Northam calls for special session on gun control (From CBSN via YouTube)
Saying “no one should go to work, to school or to church wondering if they will come home,” Northam announced at a June 4 news conference that he will call state lawmakers in a special session to consider gun control measures, including universal background checks and limits on ammunition magazines.
“We must do more than give our thoughts and prayers.

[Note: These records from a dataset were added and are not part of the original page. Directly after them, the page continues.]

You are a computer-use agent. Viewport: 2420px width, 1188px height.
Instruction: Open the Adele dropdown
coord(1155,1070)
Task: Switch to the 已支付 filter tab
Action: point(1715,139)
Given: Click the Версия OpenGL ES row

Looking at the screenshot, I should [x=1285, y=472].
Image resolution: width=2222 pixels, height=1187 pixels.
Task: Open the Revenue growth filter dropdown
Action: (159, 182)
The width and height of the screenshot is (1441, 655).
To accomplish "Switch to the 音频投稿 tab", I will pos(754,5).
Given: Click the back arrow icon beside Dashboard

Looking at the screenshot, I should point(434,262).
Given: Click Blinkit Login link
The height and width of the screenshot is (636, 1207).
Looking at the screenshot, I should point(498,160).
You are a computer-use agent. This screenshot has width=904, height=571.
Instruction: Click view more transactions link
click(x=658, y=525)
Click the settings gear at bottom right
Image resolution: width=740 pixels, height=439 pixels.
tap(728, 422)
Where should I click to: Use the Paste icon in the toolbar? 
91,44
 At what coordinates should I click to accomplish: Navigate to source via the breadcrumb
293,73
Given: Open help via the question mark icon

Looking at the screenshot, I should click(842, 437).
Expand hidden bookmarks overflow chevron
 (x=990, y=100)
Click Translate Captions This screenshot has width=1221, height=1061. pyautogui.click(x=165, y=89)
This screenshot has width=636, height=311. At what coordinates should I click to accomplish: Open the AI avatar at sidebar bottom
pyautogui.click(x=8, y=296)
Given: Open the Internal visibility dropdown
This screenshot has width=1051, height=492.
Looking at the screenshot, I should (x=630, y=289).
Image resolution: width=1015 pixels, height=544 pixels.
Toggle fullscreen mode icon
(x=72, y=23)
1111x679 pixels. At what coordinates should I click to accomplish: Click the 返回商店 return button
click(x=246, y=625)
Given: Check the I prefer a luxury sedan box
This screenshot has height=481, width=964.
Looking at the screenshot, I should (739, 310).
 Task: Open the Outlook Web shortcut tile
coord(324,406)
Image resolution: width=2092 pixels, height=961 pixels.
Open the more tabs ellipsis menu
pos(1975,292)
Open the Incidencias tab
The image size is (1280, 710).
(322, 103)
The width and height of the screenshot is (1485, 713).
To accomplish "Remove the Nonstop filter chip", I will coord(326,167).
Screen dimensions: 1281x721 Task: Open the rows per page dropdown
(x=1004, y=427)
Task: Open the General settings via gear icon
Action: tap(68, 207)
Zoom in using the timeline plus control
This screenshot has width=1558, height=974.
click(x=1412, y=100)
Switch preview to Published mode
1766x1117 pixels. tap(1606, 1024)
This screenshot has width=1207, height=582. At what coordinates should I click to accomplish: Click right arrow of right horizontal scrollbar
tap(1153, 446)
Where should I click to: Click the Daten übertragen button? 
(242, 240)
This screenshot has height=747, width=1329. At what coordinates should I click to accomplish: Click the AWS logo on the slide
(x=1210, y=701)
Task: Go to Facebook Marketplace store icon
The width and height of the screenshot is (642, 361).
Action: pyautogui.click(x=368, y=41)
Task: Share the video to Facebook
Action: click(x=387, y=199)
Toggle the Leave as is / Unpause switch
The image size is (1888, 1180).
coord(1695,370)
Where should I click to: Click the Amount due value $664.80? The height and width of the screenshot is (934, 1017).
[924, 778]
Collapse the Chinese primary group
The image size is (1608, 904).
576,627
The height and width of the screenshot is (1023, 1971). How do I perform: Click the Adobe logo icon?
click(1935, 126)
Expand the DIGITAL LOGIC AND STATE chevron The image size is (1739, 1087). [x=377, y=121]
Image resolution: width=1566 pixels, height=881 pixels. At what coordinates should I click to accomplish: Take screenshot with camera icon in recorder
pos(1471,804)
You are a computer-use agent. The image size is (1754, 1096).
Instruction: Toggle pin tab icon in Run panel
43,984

We must give Virginians the action they deserve,” Northam said. “I will be asking for votes and laws, not thoughts and prayers.”
However, Republicans control both houses of the legislature, and GOP leaders quickly pushed back.
House Speaker Kirk Cox called the special session “hasty and suspect when considered against the backdrop of the last few months” — a not-so-subtle reference to Northam’s ongoing political troubles since a photo surfaced in January of a man in blackface on his medical school yearbook page.
Northam has since resisted calls for him to resign, including from a number of fellow Democrats.
The Republican Party of Virginia denounced Northam’s “gun-grab session” as “craven” and accused him in a statement of trying to “take advantage of this tragedy to try and boost his own disgraced image.”
Cox also noted that while the governor can summon lawmakers into special session, “he cannot specify what the General Assembly chooses to consider or how we do our work.”
“We intend to use that time to take productive steps to address gun violence by holding criminals accountable with tougher sentences — including mandatory minimums,” he said in a statement.
Northam has previously vetoed bills establishing mandatory minimum sentences for criminal offenders, which he says disproportionately affect people of color.
Republicans hold a 51-49 majority in the House of Delegates and a 21-19 majority in the Senate, which means Northam’s gun control proposals would need at least two Republican votes in each chamber to pass.
The governor said he would propose bans on magazines holding more than 10 rounds of ammunition, bump stocks and silencers; universal background checks; new “extreme risk” protective orders to keep guns out of the hands of people who might be violent; and a limit on purchases of handguns to no more than one a month.
Those proposals failed to pass in the last regular session of the legislature, but Northam said he would try to pass them again because “it is wrong, it is outrageous, it is unforgivable to turn our municipal centers, our schools, our churches and synagogues and mosques into battlefields.”
However, the National Rifle Association noted in a statement that “none of the governor’s gun control proposals would have prevented the horrible tragedy at Virginia Beach.”
According to police, the shooter who killed 12 people in a Virginia Beach municipal building had legally purchased his weapons and had no criminal convictions or mental health issues that would have resulted in a protective order.
He did, however, use a silencer, which may have contributed to the death toll by delaying the law enforcement response to the sound of gunfire.
The murders in Virginia Beach marked the second time the commonwealth has been rocked by mass violence.
In 2007, a mentally ill Virginia Tech student killed 32 people in two campus buildings, in what remains the deadliest school shooting in U.S. history.